Given data:

START

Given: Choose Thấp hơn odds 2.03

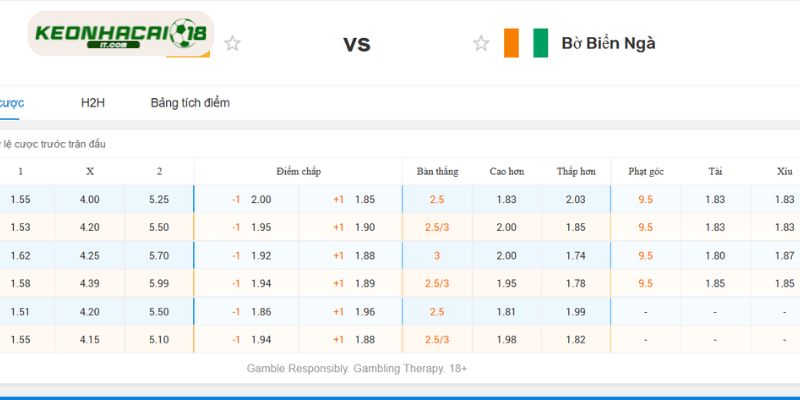Looking at the screenshot, I should [576, 199].
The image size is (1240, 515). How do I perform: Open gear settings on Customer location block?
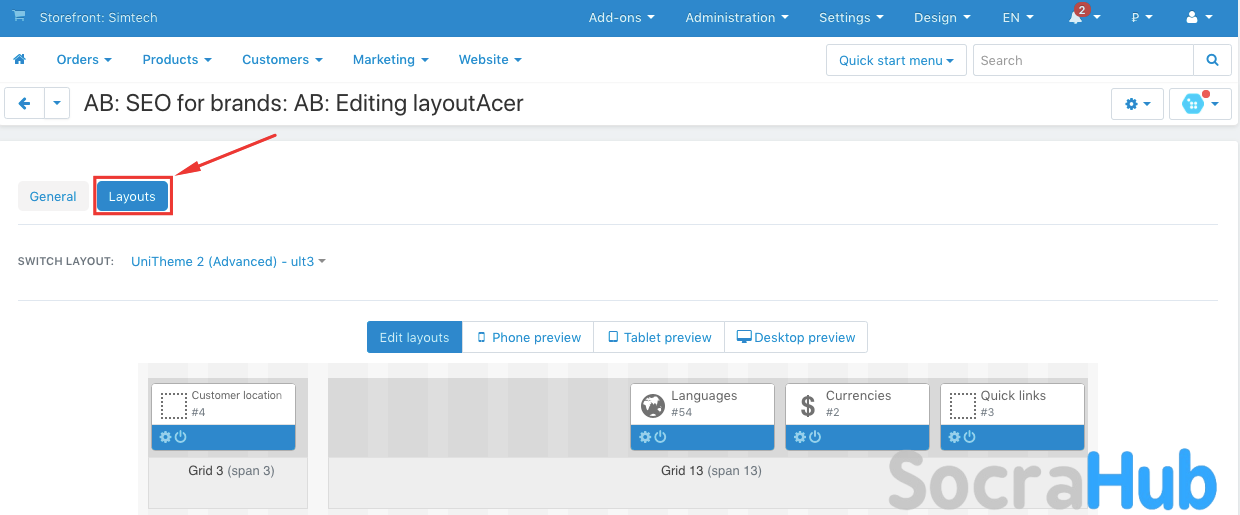pos(165,437)
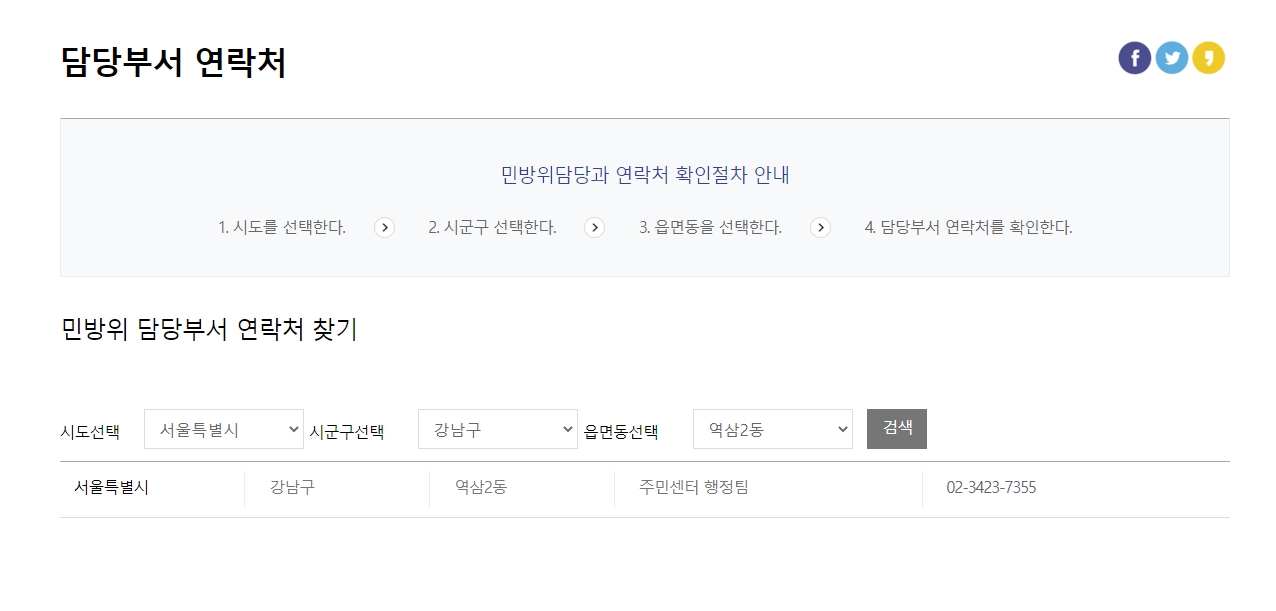Select 강남구 in the district dropdown

point(498,428)
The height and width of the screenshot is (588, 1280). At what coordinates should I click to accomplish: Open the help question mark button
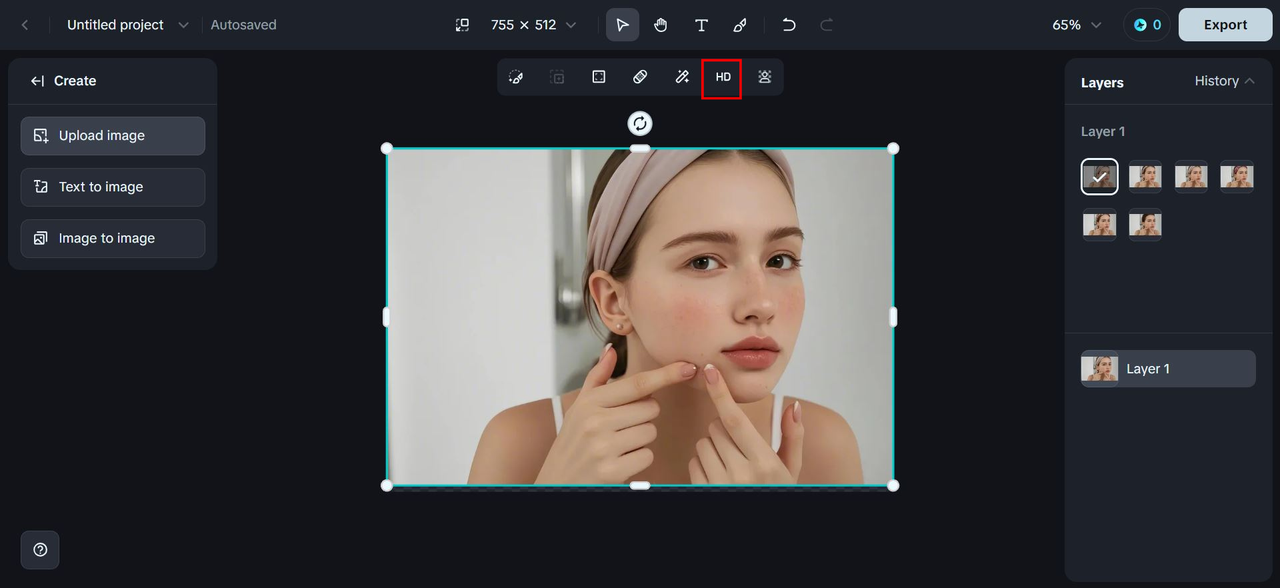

END

Task to complete: Print all of the records above word for word, line by line, and leave out the pictures.

Result of the exercise:
Given: Choose Thấp hơn odds 2.03

Looking at the screenshot, I should [576, 199].
The image size is (1240, 515). How do I perform: Open gear settings on Customer location block?
pos(165,437)
Select 강남구 in the district dropdown

point(498,428)
The height and width of the screenshot is (588, 1280). At what coordinates should I click to accomplish: Open the help question mark button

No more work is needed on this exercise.